Sickle Cell Disease

By Stian Osteng Reisaeter

What is it?

Sickle cell disease (SCD) or Sickle cell anaemia (SCA) is a group of genetically passed down blood disorders. This disorder turns healty red blood cells into abnormal sickle shaped red cells. Due to the shape of the sickle blood cells, occlusion in blood vessels occour, tissue infarctions, joints and abnormal pain among other problem


SCD is an inherited disease, meaning you can only get from your parents and it is not possible to get like catching a cold. People who have SCD inherit two abnormal hemoglobin genes, one from each parent. There are several forms of SCD, where at least one of two abnormal genes causes a person's body to make hemoglobin S. Hemoglobin is a protein in red blood cells that carries oxygen throughout the body. When a person has two hemoglobin S genes (Hemoglobin SS) the disease is called Sickle Cell Anemia, which is the most common and often most severe kind of SCD. It is an autosomal recessive gene, where you need to be homozygous for recessive to both be a carrier and affected by the disease. The disease is not harmful for people who are heterozygous for the trait, but are still carriers. It is not a sex linked gene and is not non disjunctional. The only way to get SCD is if your parents have it or are carriers.
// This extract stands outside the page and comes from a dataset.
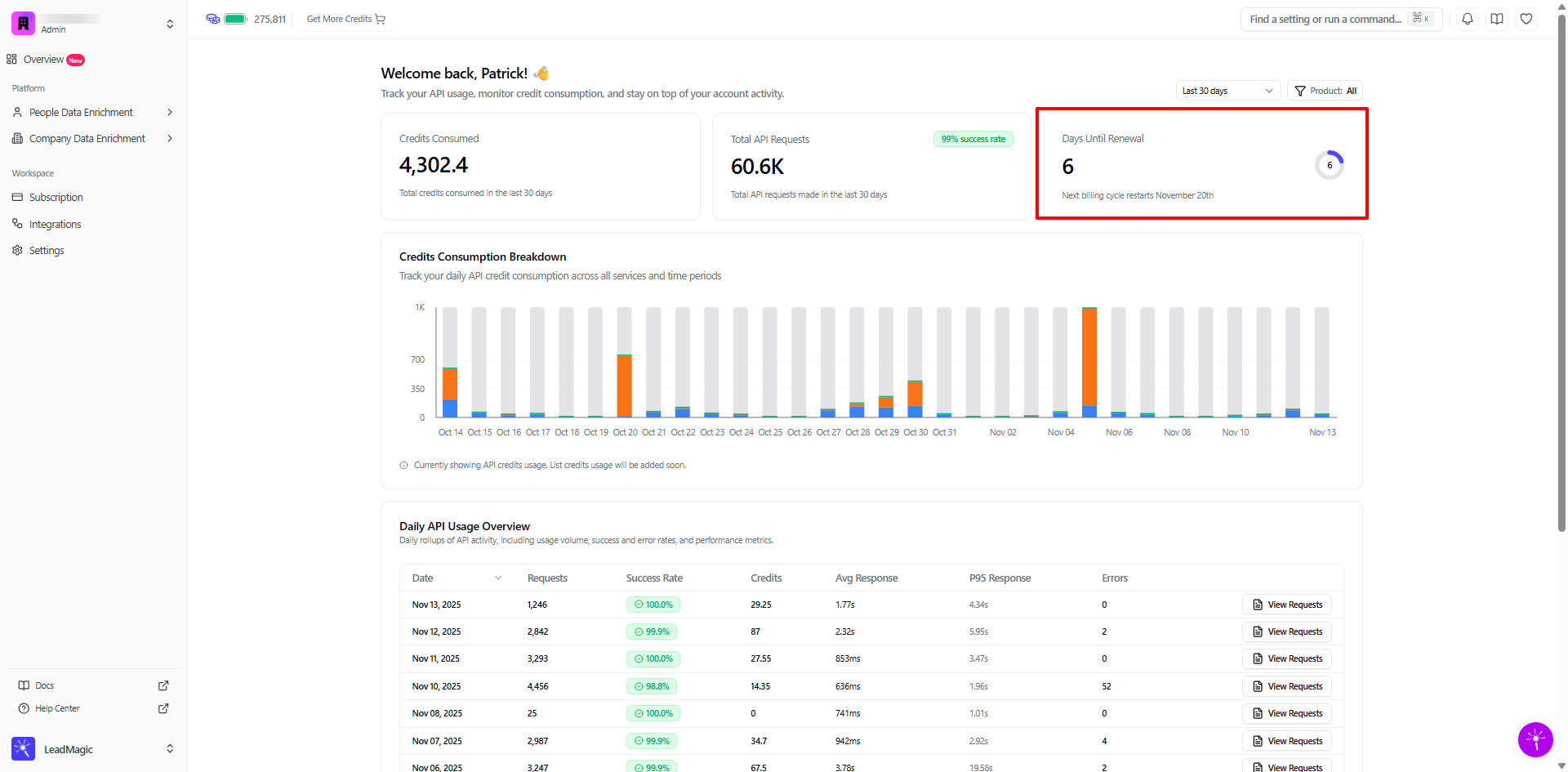Open the Last 30 days dropdown
Viewport: 1568px width, 772px height.
(1227, 91)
The area where SCD is most common and with the highest frequency is found in tropical regions, particulary sub-Saharan Africa, tribal regions in India and Middle-East. Due to migration from countries with a hig frequency, in the Middle-East/Africa, to low frequency in Europe, has dramatically increased the SCD in Euorpean countries over the past years. It is more common to get the disease for people whose ancestors lived in tropical and sub-tropical regions. Only in Africa, the carrier frequency of newly born children range beteen 10% - 40%. There is no gender specific, and the chance for getting it is only if both parents are carriers.


Most symptoms do not appear until an infant is at least 4 months old and most symptoms are:
Anemia: Sickle cells are fragile, meaning they break easily and die, leaving the person with not enough red blood cells. Sickle cells die after 20 days, instead of 120 days, leading to low oxygen in your body and often leads to fatigue.

Episodes of pain: Periodic episodes of pain occur when the sickle cells gets stuck and slows down the blood flow in the body. It can jam up tiny blood vessels in your chest, abdomen, joints and bones. The pain may vary from a few hours to a few weeks at a time. Some only has it a few times a year, while others have it regulary throughout a year with several painful episodes.

Hand-foot syndrome: Swollen hands and feet are often the first sign of sickle cell anemia in babies. It is caused by sickle cells blocking blood flow in their hands and feet.

Frequent infections: Sickle cells can damage your spleen, an organ that fights infection. This leads them more vulnerable to infections. Antibiotics and vaccinations to prevent sickle cells to attack the spleen.

Delayed growth: Red blood cells provide the body with oxygen and important nutrients that the body requires to grow. Often people with SCD have slowed down growth rate espially in infants children and delay puberty in teenagers.


There are only one cure (2016) available for Sickle cell disease, but there exist severeal ways of treatment for the disease. HSCT (Hematopoietic stem cell transplantation) is the only way. Unfortunately, most people with SCD are either too old for the transplant or do not have a relative who is good enough genetic match for them to act as a donor. It is needed a well-matched donor in order to get the best chance for successful transplant.

The disease is life-lasting and life-ending. Today, people affected by SCD are expected to live to about 40-60 years, while back in 1973, the average lifespan was only about 14 years. Early diagnosos and regular medical care prevent complications later on in life and improve well-being.

A blood test is the only way for born infants or grown ups. There are also a posibility by taking a sample of the fluid surrounding the baby in the mother's womb to look for sickle cell gene.


SCD is an inherited disease, meaning you cannot catch it like a cold. You cannot help it if you are born with, and millions are affected by it daily. Celebrities such as Larenz Tate, Tionne "T-BOZ" Watkins, Prodigy, Paul Williams, Miles Davis, Tiki Barber, Ryan Clark, and Santonio Holmes are affected by it.

Interesting facts

- One in every ten African-American has sickle cell trait, and one in five-hundred has sickle cell disease.

- Approximately, 100'000 people have sickle cell disease, and 2 million people have sickle cell trait in The United States

- SCD is tought to have developed in areas of the world where malaria is present, because sickle cell trait provides some protection from malaria.

- SCD affects people of many ethnecities, including those of Africn, Middle Eastern, Latino, Asian, Indian, and Medittaranean decent. However, the majority affected is African-Americans.
There is still no universal cure for sickle cell disease.